To be sure, not everyone thinks inexpensive gas will last long. Jon Wolff, an analyst with International Strategy and Investment Group, says "nearly all U.S. gas drilling is uneconomic." He expects significant declines in gas production in Louisiana this year as financial hedges expire and joint-venture capital gets used up. He forecasts a rebound in gas prices to $4.50 per million BTUs in the second half of this year.
Chesapeake Energy Corp., which has drilled more U.S. gas wells in recent years than any other company, has said it will cut spending on such wells if prices remained at current levels.
"The market needs a rest," says Chief Executive Officer Aubrey McClendon. As soon as prices rebound, he says, "the industry will be back to drilling more aggressively than it is today."
Billions of dollars worth of existing exploration leases, however, limit how much such companies can ratchet back. Such leases generally require companies to drill at least some wells to keep the leases from expiring.
When Louisiana's Haynesville Shale was discovered in 2008, gas prices were over $9 per million BTUs and companies rushed to lease as much acreage as possible. Landowners were paid up to $30,000 an acre. The leases required companies to drill at least one well on each 640-acre block, usually within four years.
"If you don't drill, you will lose the lease—money put up and thrown away," says Don G. Briggs, president of the Louisiana Oil & Gas Association.
Another issue: some companies raised money from foreign energy companies on the condition that they use it to drill, a commitment that doesn't go away just because gas prices are now low.
Blair Thomas, chief executive officer of EIG Global Energy Partners, a private-equity firm that has invested heavily in domestic energy companies, says the industry will be dealing with lease expirations and drilling commitments for another year or two.
"Until that passes, the industry will continue to drill gas wells, whether they are economic or not," he says.
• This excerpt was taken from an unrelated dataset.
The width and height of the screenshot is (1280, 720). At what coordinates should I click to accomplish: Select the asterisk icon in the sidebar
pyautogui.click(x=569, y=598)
Over the longer term, an increase in the number of natural-gas-fired power plants could reduce the surplus of natural gas. New federal environmental rules require extensive upgrades to coal-fired power plants in order to reduce air emissions. Many coal plants are likely to be replaced with gas-fired generation.
In the meantime, gas production continues to rise. Daily gas production in South Texas' Eagle Ford oil field doubled last year and is expected to nearly double this year.
Goodrich isn't the only company opting to burn off natural gas. In the 12 months ended in August, the most recent data available, Texas approved 651 permits to burn off gas, up from 107 three years earlier.
The state says it requires drillers to hook up to pipelines eventually. In a few weeks, after a pipeline is upgraded, Goodrich plans to hook up the Dilley, Texas, well that is now flaring gas, and the gas glut might get a little bigger.